### Description of the task
Return only that part of the material below which starts with the line containing "Click the square" and goes on through the line containing "Given: Click the Started timestamp value", restated exactly.
[Start of section]
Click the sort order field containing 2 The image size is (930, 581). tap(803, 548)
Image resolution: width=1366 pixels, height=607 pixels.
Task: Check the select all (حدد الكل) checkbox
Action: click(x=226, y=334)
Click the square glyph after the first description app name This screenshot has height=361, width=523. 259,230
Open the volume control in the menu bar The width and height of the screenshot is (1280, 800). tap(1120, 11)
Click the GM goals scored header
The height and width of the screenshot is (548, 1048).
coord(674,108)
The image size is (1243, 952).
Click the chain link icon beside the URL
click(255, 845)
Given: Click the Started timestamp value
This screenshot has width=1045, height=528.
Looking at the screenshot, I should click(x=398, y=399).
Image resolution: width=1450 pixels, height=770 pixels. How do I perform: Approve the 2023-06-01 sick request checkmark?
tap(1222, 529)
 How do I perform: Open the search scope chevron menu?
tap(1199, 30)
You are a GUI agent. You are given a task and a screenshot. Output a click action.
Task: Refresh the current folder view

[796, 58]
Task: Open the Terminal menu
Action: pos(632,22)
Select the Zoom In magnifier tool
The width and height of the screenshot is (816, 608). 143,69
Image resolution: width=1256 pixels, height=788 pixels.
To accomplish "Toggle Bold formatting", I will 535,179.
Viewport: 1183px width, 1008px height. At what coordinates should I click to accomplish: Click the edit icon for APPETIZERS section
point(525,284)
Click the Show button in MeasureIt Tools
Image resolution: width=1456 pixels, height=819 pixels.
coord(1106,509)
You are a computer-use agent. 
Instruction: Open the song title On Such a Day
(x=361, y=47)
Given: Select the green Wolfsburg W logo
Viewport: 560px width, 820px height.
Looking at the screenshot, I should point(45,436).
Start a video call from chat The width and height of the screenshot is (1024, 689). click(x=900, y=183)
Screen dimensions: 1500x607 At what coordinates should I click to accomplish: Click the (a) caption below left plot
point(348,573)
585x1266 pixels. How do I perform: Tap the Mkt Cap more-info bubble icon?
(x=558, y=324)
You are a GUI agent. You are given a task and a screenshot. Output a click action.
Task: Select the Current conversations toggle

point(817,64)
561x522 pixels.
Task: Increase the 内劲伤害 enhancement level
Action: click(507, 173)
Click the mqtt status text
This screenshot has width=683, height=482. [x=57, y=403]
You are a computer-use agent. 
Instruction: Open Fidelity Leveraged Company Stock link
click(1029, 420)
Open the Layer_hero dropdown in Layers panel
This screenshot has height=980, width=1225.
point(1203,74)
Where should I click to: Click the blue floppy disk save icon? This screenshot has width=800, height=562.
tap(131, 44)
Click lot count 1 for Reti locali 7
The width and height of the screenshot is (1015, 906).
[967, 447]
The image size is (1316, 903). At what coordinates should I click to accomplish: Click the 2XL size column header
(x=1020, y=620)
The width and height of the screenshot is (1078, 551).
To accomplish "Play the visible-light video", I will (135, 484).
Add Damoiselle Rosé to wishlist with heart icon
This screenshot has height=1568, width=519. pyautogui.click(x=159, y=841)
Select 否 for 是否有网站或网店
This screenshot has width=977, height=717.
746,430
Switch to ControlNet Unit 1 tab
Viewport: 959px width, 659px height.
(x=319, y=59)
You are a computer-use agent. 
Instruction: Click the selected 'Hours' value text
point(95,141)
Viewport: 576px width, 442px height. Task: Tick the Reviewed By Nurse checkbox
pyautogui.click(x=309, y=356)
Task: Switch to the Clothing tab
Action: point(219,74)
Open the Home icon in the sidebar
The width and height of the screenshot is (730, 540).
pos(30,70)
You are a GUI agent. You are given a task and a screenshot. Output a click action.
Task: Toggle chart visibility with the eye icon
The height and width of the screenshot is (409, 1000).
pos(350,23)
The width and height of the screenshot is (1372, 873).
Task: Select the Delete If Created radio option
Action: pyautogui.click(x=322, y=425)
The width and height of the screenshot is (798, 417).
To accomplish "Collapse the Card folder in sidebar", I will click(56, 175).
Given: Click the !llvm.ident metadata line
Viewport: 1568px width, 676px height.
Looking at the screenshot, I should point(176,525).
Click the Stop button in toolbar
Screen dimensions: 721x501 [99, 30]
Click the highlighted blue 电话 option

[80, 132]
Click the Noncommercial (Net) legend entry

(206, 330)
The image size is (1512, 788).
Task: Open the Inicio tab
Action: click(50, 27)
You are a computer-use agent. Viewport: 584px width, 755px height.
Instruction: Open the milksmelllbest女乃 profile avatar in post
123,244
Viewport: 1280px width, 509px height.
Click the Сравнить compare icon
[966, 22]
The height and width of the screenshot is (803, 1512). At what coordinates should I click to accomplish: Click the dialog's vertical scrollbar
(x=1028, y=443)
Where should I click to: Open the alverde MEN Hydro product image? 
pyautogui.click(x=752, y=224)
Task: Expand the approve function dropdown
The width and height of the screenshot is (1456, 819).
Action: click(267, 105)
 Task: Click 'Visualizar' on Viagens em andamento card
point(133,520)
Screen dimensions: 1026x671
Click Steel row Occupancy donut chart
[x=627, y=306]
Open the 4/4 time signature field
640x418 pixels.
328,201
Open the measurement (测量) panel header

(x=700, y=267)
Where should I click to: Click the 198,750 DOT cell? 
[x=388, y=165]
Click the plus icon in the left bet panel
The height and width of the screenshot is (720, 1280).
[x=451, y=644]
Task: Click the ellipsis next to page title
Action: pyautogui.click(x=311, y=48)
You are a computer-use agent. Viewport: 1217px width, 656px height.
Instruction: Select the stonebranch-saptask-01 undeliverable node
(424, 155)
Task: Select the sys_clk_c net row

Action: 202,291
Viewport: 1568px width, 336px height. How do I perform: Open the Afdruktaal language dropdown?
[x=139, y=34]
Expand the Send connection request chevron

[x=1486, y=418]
[End of section]
### Solution for this task
Click the square glyph after the first description app name This screenshot has height=361, width=523. 259,230
Open the volume control in the menu bar The width and height of the screenshot is (1280, 800). tap(1120, 11)
Click the GM goals scored header
The height and width of the screenshot is (548, 1048).
coord(674,108)
The image size is (1243, 952).
Click the chain link icon beside the URL
click(255, 845)
Given: Click the Started timestamp value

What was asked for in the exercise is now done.